Nie wieder Kaufeis, soviel ist klar. Nach einigen vermutlich typischen und eher der Ungeduld und dem mangelnden Befolgen der beiliegenden Hinweise geschuldeten Patzern kreire ich inzwischen munter meine ganz eigenen Eiskremsorten Übrigens vor allem ohne zu viel Fett und Zucker, was mit einiger Übung und etwas Experimentieren wunderbar klappt; Milch statt Sahne reicht, und auch 12 Eigelb müssen nicht in einen halben Liter, ja sogar mit Flüssigsüßstoff kann man arbeiten.
Vor allem aber: Endlich weiß ich, was drin ist, sehe die frischen Früchte vorher, kann auch mal Schokoladen-Pfeffereis mit Erdbeer-Chilisoße frisch reichen - nie wieder ohne Eismaschine!
Einen Schwachpunkt sehe ich, der ist aber dem System geschuldet: Den Rührflügel.
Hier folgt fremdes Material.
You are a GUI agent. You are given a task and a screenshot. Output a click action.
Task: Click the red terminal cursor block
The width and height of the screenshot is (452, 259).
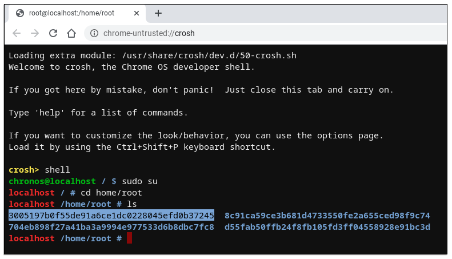tap(130, 238)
Der ist aus Plastik (in richtigen Eismaschinen ist er meist aus Metall), hat viel Spiel und schabt daher nicht dicht genug am Rand, was immer eine millimeterdicke Verlustschicht zur Folge hat und er ist aufgrund der notwendigen Rutschkupplung eben auch längst nicht so kraftvoll wie eine richtige Eismaschine. Aber eben die wollte man ja nicht, aus Platzgründen und überhaupt. Von daher: "Works as designed" und in diesem Sinne prima.